Que tiraba el tiempo.
Que disfrutaba el tiempo libre.
Para alguien educada, en que estar ocupada es sinónimo de valía, en que no tener un minuto libre significa aprovechar la vida, el tiempo libre, la calma, el hacer lo que «quiero» no lo que «tengo» que, pica. Pica. Me da pena, me da culpa, me da angustia.
Curiosamente, defiendo «intelectualmente», que el trabajo de ser mamá es ultra demandante, que es trabajo, que es importante, que no es «nada». Regaño a mis amigas cuando dicen «no hago nada», es que yo «no trabajo». Las corrijo, valoro igual el tiempo de las profesionistas que el de las mamás de tiempo completo. Pero hacia mi, me regaño si no produzco, me caigo gorda si no corro. Me buleo por estar de «señora de las lomas».
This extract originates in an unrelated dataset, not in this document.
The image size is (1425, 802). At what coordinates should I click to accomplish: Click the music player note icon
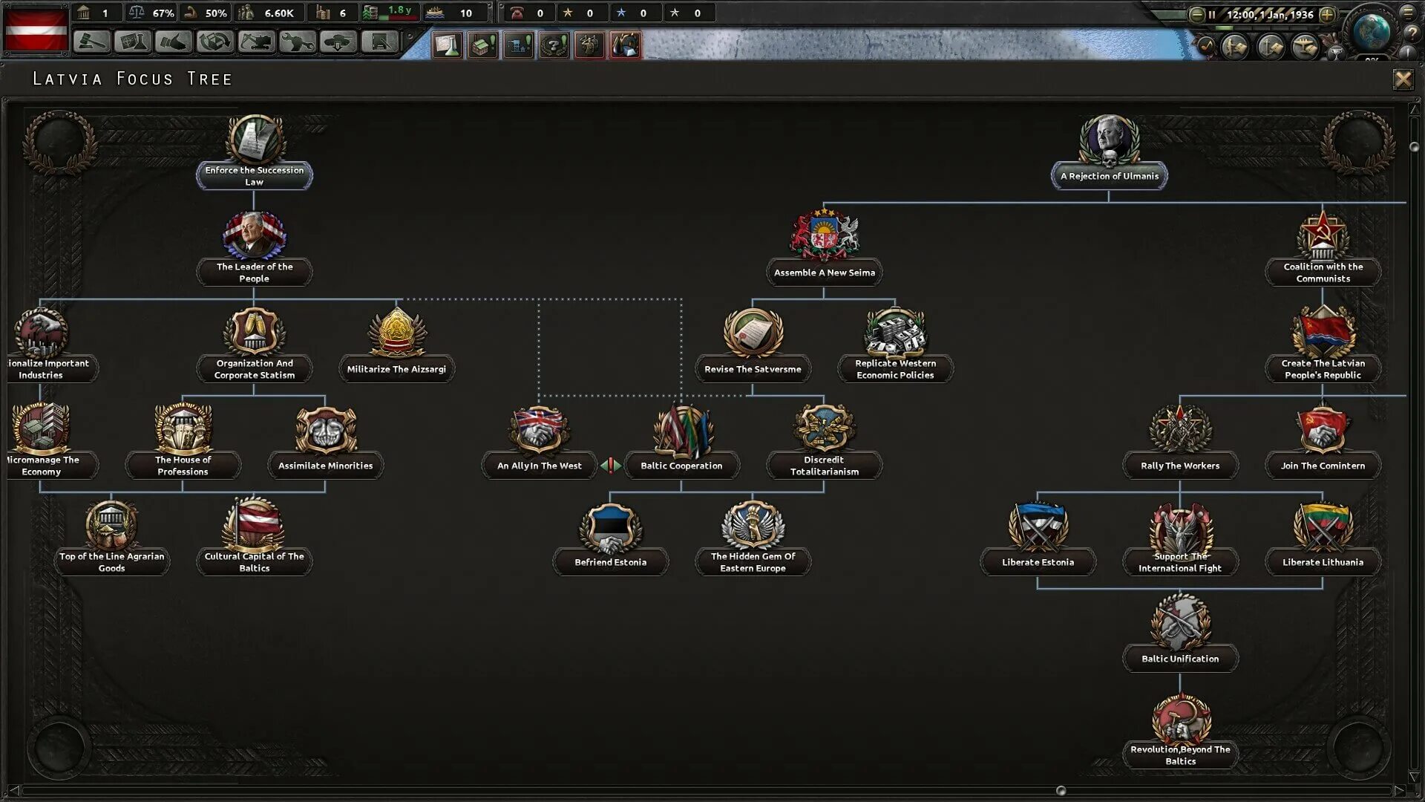[1205, 46]
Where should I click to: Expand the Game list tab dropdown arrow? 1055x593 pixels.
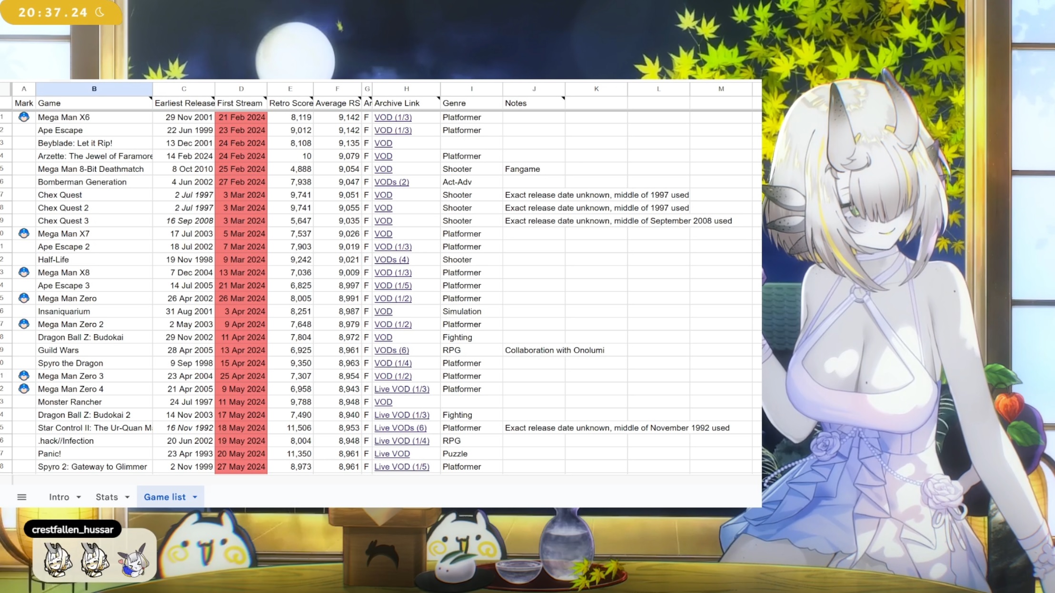point(195,497)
Necesito recordarme que se vale, se vale tener un respiro, se vale disfrutar esos días en que todo jala, en que los hijos fluyen, en que la vida es calma, en que podemos darnos un café, una novela, un atracón de netflix, una visita al museo, una mañana en pijama. Se vale estar, ser, gozar, sin corretear la chuleta, o el crecimiento profesional. Pero mi jodona autoexigencia no calla. Con cada «siguiente capítulo», oigo el puesto de alguna amiga picuda, me la imagino en una reunión, o autorizando algo, o presentando a un cliente, y me siento floja, que se me va la vida. Se me olvida que he trabajado mucho para poder estar así, aquí, hoy, en esta etapa. Se me olvida, que aunque no hubiera trabajado mucho para estar así, aquí, así, se vale. Se vale. Se vale estar en la grande, aunque me pique.